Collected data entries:
++++++++++++++++++++

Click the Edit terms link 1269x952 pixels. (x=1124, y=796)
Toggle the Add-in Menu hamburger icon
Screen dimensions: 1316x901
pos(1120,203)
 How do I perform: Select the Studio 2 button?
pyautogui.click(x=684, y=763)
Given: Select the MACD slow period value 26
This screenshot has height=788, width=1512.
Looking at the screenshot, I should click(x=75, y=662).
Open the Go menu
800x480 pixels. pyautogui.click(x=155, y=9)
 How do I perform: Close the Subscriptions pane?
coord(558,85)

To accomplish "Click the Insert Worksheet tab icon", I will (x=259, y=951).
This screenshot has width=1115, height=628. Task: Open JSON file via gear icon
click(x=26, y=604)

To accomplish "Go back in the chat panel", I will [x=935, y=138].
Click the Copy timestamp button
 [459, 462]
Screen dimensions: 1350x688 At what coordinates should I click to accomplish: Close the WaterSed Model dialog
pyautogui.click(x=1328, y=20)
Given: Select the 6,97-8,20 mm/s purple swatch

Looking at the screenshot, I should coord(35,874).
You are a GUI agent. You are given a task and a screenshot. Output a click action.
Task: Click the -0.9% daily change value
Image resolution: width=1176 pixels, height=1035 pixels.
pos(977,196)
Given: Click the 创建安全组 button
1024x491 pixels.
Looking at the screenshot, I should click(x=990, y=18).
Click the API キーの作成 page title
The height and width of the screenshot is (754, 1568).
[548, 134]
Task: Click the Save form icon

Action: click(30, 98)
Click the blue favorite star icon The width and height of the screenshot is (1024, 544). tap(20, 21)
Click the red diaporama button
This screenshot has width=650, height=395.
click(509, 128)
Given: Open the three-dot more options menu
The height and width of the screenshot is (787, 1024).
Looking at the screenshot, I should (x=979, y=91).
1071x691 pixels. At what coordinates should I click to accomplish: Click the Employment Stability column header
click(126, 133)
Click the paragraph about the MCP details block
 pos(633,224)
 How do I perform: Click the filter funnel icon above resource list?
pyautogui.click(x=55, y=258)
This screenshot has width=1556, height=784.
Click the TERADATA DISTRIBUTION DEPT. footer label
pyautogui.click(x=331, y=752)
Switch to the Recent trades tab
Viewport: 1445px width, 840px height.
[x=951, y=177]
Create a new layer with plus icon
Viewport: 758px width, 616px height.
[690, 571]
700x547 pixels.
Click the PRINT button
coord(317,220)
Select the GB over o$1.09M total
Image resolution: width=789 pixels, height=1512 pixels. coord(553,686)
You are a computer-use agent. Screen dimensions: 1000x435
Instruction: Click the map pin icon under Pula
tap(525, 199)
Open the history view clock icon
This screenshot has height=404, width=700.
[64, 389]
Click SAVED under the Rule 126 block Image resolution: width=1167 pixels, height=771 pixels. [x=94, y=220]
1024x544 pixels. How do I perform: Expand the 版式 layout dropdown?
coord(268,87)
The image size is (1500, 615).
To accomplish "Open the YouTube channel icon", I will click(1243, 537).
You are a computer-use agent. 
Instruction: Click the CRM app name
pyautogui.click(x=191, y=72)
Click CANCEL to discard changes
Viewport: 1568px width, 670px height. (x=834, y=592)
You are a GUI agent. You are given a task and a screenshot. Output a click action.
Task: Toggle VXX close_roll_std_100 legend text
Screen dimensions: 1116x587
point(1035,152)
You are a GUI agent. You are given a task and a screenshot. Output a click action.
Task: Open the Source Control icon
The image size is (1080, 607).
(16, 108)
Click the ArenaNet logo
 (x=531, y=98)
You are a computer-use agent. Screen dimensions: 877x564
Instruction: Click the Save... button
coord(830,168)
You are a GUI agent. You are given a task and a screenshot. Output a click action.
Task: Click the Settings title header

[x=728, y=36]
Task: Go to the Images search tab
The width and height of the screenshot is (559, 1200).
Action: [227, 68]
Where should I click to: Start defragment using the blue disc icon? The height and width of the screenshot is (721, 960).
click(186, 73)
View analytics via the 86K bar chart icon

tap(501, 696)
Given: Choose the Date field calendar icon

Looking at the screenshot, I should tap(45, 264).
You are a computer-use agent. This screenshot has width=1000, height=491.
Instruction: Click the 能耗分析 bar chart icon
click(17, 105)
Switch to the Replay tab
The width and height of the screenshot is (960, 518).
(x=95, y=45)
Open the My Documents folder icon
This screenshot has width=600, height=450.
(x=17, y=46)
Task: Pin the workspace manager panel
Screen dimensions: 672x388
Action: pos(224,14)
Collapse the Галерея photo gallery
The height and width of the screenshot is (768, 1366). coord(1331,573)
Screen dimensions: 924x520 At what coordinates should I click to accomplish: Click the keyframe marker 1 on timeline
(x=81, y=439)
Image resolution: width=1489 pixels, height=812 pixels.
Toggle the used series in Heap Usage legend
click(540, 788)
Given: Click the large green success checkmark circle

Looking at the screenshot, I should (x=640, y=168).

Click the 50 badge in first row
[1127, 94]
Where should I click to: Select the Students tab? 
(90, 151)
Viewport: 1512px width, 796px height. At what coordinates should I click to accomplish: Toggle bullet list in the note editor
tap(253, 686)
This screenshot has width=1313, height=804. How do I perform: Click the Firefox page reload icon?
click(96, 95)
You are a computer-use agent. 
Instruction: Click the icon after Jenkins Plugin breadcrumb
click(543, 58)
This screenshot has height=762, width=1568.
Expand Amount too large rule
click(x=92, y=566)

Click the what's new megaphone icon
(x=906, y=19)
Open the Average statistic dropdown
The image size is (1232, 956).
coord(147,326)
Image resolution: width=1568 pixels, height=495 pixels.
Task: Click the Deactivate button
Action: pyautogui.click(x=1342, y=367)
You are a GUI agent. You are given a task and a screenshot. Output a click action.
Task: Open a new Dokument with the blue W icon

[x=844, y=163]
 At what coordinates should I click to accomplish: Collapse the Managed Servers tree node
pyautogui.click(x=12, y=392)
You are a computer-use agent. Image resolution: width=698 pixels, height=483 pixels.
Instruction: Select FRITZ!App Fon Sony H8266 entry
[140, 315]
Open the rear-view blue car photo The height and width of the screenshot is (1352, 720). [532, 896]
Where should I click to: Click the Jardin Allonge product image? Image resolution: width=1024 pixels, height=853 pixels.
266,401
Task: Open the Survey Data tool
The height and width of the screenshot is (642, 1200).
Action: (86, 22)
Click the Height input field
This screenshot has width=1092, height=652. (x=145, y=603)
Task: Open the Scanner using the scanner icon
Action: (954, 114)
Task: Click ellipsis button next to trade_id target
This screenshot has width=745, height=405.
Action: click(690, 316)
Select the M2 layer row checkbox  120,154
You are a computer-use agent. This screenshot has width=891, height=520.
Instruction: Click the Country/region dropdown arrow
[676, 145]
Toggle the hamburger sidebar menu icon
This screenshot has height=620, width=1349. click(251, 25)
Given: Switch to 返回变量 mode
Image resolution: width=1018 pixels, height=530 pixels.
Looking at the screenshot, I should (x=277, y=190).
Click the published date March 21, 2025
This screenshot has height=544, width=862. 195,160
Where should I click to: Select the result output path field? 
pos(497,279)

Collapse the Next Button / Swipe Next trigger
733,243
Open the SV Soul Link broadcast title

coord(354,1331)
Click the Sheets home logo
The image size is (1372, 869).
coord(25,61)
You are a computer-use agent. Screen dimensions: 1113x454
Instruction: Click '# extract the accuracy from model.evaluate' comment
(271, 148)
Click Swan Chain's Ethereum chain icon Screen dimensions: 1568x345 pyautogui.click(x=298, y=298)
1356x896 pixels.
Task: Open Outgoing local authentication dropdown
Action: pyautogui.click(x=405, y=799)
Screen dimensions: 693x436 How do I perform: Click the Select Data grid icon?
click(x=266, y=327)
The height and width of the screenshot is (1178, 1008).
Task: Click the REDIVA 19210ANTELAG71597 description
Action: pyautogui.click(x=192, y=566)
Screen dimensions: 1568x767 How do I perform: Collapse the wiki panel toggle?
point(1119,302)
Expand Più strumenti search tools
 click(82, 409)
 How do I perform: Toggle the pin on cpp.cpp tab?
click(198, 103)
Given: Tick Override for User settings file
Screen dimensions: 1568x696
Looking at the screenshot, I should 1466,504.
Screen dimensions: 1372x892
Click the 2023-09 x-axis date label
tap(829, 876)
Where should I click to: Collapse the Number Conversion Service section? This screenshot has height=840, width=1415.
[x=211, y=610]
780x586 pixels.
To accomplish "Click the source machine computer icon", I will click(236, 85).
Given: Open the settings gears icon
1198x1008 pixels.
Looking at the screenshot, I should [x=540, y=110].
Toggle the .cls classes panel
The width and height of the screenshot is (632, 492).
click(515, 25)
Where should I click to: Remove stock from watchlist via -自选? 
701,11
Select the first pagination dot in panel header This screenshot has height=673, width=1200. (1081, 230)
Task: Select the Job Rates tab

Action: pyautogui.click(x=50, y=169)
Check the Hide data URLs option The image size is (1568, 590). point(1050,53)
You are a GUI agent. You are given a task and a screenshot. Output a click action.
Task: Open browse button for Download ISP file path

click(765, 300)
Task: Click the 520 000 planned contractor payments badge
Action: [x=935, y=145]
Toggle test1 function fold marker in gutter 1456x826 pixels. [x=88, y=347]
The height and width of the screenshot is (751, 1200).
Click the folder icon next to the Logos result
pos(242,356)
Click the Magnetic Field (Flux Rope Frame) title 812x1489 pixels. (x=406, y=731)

++++++++++++++++++++

__Exercise aim__
Please copy down the material above without changing a character, from its first line up to and including the line with "click(509, 128)".

__Expected answer__
Click the Edit terms link 1269x952 pixels. (x=1124, y=796)
Toggle the Add-in Menu hamburger icon
Screen dimensions: 1316x901
pos(1120,203)
 How do I perform: Select the Studio 2 button?
pyautogui.click(x=684, y=763)
Given: Select the MACD slow period value 26
This screenshot has height=788, width=1512.
Looking at the screenshot, I should click(x=75, y=662).
Open the Go menu
800x480 pixels. pyautogui.click(x=155, y=9)
 How do I perform: Close the Subscriptions pane?
coord(558,85)

To accomplish "Click the Insert Worksheet tab icon", I will (x=259, y=951).
This screenshot has width=1115, height=628. Task: Open JSON file via gear icon
click(x=26, y=604)

To accomplish "Go back in the chat panel", I will [x=935, y=138].
Click the Copy timestamp button
 [459, 462]
Screen dimensions: 1350x688 At what coordinates should I click to accomplish: Close the WaterSed Model dialog
pyautogui.click(x=1328, y=20)
Given: Select the 6,97-8,20 mm/s purple swatch

Looking at the screenshot, I should coord(35,874).
You are a GUI agent. You are given a task and a screenshot. Output a click action.
Task: Click the -0.9% daily change value
Image resolution: width=1176 pixels, height=1035 pixels.
pos(977,196)
Given: Click the 创建安全组 button
1024x491 pixels.
Looking at the screenshot, I should click(x=990, y=18).
Click the API キーの作成 page title
The height and width of the screenshot is (754, 1568).
[548, 134]
Task: Click the Save form icon

Action: click(30, 98)
Click the blue favorite star icon The width and height of the screenshot is (1024, 544). tap(20, 21)
Click the red diaporama button
This screenshot has width=650, height=395.
click(509, 128)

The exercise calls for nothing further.